George Tron rapidement poussé vers la sortie,l'Elysée veut << une république irréprochable >>...

sarkoÇa n’aura pas traîné. Dans le contexte politique très particulier de l’«affaire DSK», la démission «express» du secrétaire d’Etat à la Fonction publique Georges Tron, dimanche, accusé de harcèlement sexuel, prend une résonnance particulière.

Le ministre a été très rapidement poussé vers la sortie, quatre jours après la publication des plaintes portées contre lui. Sa démission a été facilitée par le fait que cet ex-fidèle de Dominique de Villepin, rallié en mars 2010 à Nicolas Sarkozy, n’était en charge d’aucune réforme d’envergure. Pour le politologue Paul Bacot, «comparé à Dominique Strauss-Kahn, Georges Tron est un second couteau».

La «République irréprochable» face aux polémiques

Cette démission révèle surtout une stratégie de l’Elysée. A un an de la présidentielle, la reconquête des cœurs et la défense de la «République irréprochable», un concept médiatisé par le chef de l’Etat en 2007, sont primordiales pour gagner la prochaine élection. Lors de sa campagne présidentielle, Nicolas Sarkozy avait notamment déclaré qu’il souhaitait «être le président d’une démocratie moderne qui sera exemplaire au regard du monde».

Jusqu’alors, le chef de l’Etat a plutôt bénéficié d’une bonne image dans l’affaire DSK. Il s’est exprimé tardivement sur l’affaire, évoquant seulement la succession du directeur du FMI durant le G8 à Deauville.

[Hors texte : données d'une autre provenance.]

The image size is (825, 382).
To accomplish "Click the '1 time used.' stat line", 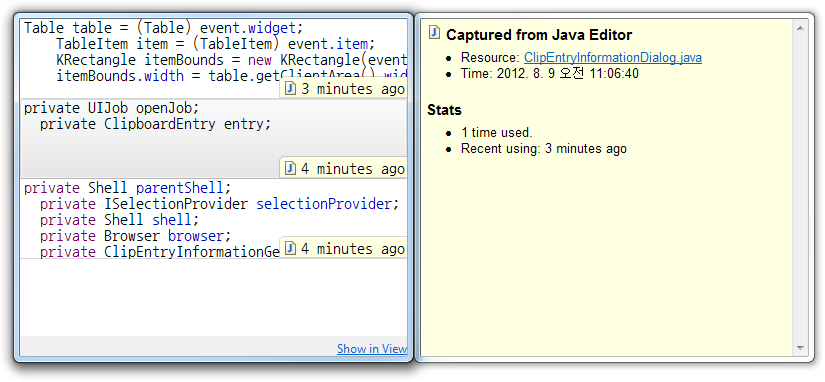I will [497, 133].
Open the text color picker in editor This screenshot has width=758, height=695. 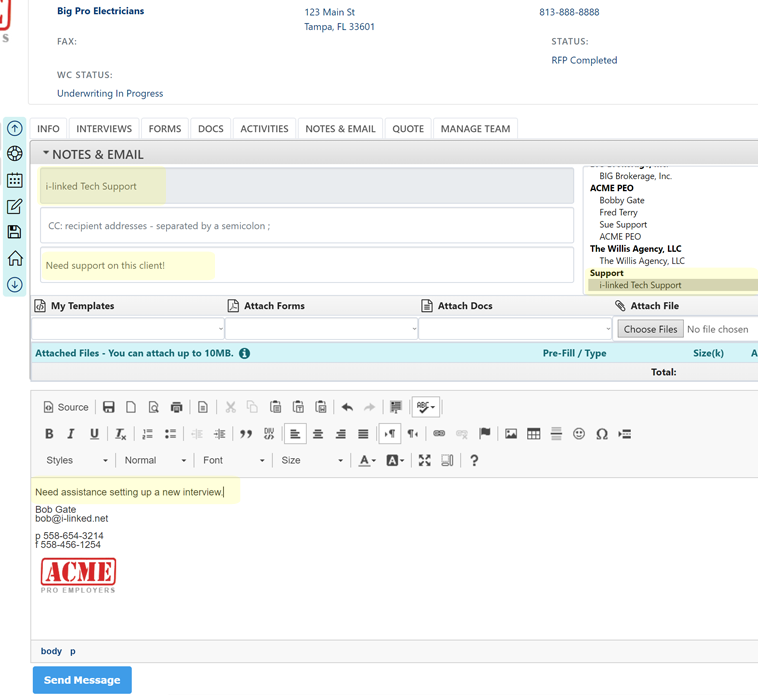[367, 460]
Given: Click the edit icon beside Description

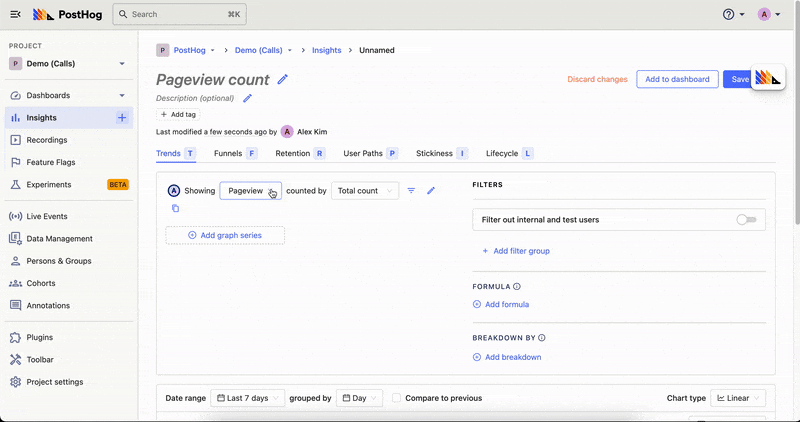Looking at the screenshot, I should pos(248,98).
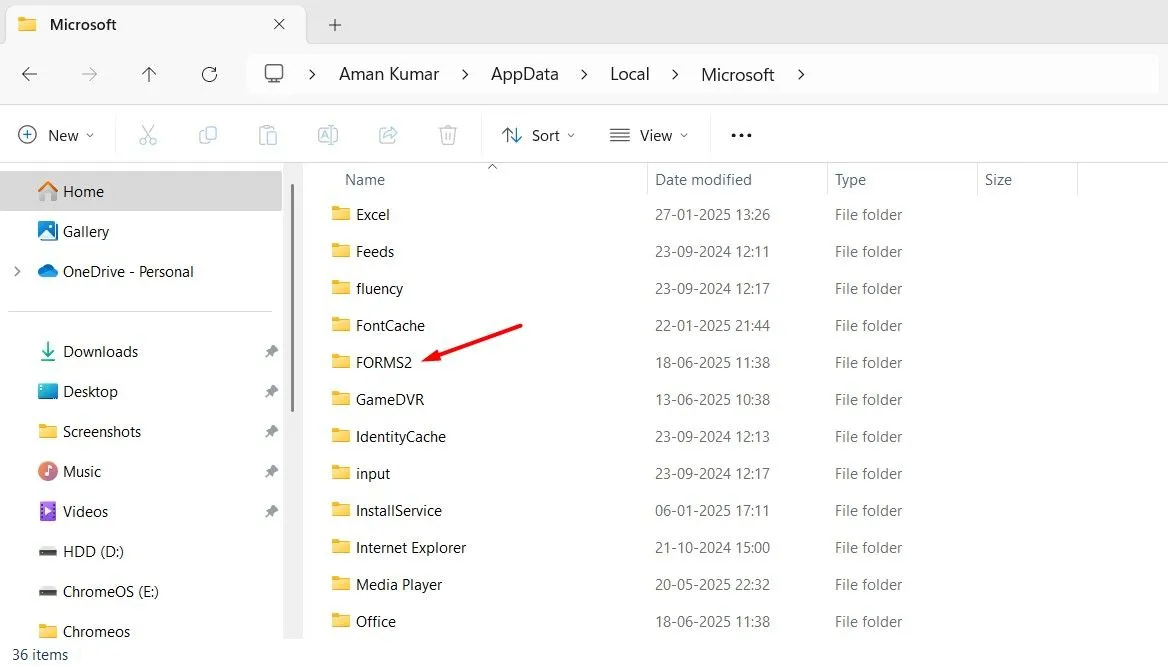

Motus et bouches presque cousues pour les ministres et parlementaires, «briefés» sur la conduite à tenir: le respect de la présomption d’innocence et le profil bas.

La moralité, argument de campagne?

Dans cette situation, l’Elysée ne pouvait pas laisser traîner une nouvelle polémique, alors que quatre ministres ont déjà été, plus ou moins rapidement, dirigés vers la sortie en l’espace d’une année. Pour des motifs divers, Alain Joyandet, Christian Blanc, Eric Woerth et Michèle Alliot-Marie ont subi les foudres de la polémique, et fait les frais d’un remaniement.

Samedi, devant le conseil national de l'UMP, François Fillon a estimé qu'avec l'affaire DSK, les socialistes étaient «dans l'obligation de ravaler toutes les leçons de morale qu'ils n'ont cessé de nous adresser». Une façon de dire que la droite peut, si elle le juge mobilisateur, appuyer sur ce thème pour attaquer la gauche lors de la campagne. Tout un programme.